Hayatınızda bugüne kadar akıllı seçimler mi duygusal seçimler mi yaptınız?
- Aslında çok da mantığımla hareket eden bir tarzım yok. Koç burcuyum ve özelliklerini tamamen taşıyorum. Cesurum. Sonucunda ne çekeceksem çekmeye hazırım. Bu biraz da bana ailemin öğrettiği bir şey. Kendi ayaklarının üzerinde durmayı, hatalar yapıp onlardan ders alabilmeyi onlar öğretti bana. Aslında Allah’ın hep sevgili kullarından olduğumu düşünüyorum; şanslıyım.

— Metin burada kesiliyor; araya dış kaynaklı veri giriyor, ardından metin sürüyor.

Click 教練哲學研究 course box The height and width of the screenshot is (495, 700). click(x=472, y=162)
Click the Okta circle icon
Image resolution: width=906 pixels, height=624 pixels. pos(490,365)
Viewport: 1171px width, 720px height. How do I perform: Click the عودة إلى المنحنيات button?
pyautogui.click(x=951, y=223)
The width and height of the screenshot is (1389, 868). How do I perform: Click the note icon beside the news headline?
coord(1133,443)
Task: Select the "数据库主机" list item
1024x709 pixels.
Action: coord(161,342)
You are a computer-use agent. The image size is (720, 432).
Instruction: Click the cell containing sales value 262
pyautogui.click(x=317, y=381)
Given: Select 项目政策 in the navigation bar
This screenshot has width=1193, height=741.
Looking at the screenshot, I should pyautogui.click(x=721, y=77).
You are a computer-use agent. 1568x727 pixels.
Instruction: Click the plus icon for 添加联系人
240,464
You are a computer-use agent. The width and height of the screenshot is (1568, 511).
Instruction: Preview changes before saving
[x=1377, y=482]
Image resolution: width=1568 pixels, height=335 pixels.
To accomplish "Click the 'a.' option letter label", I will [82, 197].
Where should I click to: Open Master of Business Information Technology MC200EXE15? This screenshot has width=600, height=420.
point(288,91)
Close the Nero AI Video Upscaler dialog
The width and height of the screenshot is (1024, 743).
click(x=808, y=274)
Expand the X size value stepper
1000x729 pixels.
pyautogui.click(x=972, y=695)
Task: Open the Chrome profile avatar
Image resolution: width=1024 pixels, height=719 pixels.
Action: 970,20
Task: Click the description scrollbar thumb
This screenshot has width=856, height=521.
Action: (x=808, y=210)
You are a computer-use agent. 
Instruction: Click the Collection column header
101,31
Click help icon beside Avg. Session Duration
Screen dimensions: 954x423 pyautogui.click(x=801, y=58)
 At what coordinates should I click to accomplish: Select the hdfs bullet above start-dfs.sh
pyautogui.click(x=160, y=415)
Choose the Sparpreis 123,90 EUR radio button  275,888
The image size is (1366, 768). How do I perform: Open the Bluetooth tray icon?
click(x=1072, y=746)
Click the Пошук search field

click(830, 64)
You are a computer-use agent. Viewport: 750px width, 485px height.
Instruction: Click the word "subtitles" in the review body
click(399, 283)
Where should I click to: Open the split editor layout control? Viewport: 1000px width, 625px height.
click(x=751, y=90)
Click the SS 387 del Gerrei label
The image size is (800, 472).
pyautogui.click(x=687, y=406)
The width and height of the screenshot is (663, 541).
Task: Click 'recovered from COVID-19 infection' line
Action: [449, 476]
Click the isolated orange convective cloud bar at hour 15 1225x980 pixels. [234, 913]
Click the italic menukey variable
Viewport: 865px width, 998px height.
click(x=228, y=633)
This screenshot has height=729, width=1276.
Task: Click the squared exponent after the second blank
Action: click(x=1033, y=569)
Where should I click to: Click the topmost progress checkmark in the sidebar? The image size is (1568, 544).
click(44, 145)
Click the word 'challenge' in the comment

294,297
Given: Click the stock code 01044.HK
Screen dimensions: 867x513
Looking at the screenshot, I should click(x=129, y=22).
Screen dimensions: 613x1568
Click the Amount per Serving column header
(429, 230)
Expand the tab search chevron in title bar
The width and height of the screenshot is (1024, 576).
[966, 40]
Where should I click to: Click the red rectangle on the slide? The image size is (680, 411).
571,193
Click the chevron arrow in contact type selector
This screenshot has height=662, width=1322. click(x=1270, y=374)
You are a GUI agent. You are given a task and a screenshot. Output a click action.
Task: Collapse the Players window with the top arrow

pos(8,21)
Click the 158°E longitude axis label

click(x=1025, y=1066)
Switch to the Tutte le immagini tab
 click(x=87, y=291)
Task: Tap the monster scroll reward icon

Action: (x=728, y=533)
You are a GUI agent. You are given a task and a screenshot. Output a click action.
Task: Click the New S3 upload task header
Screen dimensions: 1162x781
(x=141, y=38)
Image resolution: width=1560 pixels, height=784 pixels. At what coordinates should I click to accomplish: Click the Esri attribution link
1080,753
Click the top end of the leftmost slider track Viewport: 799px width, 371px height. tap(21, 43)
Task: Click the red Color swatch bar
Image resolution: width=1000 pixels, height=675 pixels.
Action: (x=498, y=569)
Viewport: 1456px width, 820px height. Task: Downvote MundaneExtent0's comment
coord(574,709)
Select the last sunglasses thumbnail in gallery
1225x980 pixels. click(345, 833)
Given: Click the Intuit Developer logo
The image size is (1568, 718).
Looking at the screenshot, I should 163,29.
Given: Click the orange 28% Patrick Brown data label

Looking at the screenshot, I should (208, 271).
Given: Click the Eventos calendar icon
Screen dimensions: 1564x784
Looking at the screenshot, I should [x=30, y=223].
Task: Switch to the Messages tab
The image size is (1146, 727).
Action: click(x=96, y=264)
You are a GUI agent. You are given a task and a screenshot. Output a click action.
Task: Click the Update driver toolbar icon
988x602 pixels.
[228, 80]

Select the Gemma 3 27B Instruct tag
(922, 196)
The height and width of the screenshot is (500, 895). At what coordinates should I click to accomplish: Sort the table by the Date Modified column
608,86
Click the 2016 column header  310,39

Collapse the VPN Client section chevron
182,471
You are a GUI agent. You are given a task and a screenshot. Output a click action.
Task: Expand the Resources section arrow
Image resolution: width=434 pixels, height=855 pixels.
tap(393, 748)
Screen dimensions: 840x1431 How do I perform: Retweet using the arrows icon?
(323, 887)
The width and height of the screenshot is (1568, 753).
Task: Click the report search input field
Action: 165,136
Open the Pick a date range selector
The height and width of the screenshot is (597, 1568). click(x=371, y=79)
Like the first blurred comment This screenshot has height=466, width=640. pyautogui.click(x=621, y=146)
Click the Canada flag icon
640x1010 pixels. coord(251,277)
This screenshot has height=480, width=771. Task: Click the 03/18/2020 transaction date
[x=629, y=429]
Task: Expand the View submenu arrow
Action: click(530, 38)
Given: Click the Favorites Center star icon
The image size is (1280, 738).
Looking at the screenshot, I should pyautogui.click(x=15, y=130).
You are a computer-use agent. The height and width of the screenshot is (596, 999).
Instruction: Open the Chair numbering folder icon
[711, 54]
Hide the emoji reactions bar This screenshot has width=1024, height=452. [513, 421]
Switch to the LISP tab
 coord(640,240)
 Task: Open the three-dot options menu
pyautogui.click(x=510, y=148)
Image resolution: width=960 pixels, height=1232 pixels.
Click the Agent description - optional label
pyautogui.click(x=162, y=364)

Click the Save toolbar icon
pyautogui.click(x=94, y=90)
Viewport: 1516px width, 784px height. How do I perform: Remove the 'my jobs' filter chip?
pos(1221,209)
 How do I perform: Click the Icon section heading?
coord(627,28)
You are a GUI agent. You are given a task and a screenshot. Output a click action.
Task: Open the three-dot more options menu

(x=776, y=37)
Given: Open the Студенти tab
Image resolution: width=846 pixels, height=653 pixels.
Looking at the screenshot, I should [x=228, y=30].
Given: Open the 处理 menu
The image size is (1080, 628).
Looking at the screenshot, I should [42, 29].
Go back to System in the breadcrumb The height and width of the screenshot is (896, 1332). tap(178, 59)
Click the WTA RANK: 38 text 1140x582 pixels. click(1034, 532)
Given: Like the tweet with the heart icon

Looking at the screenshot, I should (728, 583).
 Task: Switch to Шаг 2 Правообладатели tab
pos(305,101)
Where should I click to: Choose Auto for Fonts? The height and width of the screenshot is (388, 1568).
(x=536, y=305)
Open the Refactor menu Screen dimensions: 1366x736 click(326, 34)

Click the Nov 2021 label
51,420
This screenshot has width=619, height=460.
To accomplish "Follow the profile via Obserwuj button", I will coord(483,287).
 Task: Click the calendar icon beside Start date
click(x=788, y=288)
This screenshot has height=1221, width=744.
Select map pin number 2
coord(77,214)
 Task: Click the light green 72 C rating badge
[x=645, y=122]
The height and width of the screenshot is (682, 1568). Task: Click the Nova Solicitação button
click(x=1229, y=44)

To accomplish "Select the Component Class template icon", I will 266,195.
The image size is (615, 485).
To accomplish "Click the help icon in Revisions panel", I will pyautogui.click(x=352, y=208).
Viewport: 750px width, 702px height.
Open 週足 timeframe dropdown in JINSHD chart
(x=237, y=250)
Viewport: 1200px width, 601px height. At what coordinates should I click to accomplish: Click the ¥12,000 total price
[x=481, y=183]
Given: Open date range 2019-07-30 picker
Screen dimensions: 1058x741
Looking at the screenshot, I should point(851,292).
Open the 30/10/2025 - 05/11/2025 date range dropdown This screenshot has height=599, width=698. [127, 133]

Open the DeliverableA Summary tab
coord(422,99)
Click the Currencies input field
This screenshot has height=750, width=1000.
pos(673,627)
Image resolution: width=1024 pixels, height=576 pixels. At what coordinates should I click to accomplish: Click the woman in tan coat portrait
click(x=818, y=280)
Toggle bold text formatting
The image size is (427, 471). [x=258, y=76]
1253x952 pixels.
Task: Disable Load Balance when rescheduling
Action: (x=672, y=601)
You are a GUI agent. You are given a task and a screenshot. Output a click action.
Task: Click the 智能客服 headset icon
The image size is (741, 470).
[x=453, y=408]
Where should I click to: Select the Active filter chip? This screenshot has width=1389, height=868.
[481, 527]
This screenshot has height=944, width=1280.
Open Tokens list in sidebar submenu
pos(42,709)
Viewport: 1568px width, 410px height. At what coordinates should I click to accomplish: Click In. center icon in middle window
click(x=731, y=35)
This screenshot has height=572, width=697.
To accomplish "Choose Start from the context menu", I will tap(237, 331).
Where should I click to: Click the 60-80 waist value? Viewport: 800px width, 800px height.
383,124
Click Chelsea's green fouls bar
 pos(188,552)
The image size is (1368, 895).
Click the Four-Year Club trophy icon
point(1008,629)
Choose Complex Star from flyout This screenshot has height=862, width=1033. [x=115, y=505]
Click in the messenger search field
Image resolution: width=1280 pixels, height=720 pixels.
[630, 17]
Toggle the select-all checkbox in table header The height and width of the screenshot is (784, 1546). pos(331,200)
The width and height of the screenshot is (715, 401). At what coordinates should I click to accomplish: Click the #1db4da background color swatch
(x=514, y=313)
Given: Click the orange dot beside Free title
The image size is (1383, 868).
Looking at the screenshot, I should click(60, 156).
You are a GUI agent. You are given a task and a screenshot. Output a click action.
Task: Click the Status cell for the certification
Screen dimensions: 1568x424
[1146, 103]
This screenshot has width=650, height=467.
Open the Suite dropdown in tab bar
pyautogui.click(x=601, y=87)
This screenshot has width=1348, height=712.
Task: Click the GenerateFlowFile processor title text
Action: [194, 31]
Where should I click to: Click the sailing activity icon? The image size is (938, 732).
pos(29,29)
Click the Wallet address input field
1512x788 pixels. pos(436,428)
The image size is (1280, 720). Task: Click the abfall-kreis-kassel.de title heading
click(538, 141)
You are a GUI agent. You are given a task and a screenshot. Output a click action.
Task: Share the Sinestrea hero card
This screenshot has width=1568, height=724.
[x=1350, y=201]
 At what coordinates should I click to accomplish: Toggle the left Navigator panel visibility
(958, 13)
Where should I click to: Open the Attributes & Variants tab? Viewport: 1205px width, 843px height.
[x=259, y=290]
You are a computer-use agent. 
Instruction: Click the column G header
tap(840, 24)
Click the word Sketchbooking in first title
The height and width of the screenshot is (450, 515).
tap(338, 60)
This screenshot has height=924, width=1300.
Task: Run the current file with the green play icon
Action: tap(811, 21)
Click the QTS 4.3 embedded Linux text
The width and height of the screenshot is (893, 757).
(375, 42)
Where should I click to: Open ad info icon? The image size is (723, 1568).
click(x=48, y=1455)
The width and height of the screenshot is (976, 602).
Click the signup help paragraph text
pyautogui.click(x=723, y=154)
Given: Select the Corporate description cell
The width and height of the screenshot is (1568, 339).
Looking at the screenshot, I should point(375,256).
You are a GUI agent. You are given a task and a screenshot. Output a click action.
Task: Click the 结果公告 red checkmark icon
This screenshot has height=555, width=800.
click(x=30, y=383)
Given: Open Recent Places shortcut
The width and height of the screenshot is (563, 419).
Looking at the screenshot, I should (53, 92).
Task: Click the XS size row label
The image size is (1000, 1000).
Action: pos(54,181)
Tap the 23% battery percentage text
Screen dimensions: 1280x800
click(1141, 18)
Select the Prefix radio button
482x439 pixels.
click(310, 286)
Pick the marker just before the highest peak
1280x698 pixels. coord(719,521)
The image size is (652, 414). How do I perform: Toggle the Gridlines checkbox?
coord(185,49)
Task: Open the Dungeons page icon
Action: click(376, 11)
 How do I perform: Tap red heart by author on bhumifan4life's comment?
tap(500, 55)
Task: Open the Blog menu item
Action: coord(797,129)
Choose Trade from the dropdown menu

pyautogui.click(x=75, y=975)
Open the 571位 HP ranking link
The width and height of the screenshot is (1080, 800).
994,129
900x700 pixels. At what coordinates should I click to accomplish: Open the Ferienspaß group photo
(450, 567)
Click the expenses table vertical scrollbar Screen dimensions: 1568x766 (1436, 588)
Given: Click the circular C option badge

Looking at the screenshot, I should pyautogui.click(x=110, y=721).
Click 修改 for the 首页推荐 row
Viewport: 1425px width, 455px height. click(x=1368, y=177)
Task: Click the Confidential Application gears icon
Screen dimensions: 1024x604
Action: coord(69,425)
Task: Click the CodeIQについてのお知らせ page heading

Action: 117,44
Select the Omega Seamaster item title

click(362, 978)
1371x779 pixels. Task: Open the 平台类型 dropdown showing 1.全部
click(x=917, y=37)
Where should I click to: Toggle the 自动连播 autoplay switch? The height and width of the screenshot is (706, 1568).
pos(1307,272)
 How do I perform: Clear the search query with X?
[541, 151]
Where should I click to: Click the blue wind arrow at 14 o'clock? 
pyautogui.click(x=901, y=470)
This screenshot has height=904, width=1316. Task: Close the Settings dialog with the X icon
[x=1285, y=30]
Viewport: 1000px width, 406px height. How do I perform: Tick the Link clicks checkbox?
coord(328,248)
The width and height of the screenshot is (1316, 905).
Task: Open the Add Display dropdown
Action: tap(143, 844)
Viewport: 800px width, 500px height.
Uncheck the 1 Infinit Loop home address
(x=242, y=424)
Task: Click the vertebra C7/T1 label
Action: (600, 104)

Mantığımla hareket edemesem bile geriye dönüp baktığımda hep doğru kararlar verdiğimi görüyorum.
KÜÇÜK ARIZALARIM VAR
Sevdikleriniz sizi neden eleştirir?
- Beynimle dilim bir galiba benim, o bazen biraz can acıtabiliyor. Söylememem gereken şeyleri söyleyebiliyorum. Ama gönül almayı da çok iyi biliyorum, o yüzden telafi ediyorum. Biraz fevriyim. İnsanları ve olayları tolere etmeyi yeni yeni öğreniyorum, bu konuda bayağı yol kat ettim. Arada o küçük arızalarım çıkıyor ortaya ama arada çıkıyor. İbrahim’le de birbirimizi olduğumuz gibi kabul ediyoruz, insanın kendinde rahatsızlık duyduğu bir şey varsa değiştirebilir diye düşünüyorum.
TOPUKLU AYAKKABI GİYİP İSTİNYE PARK’A GİTMEM
Sizi hep çok doğal görüyoruz. Nasıl bir tarzınız var?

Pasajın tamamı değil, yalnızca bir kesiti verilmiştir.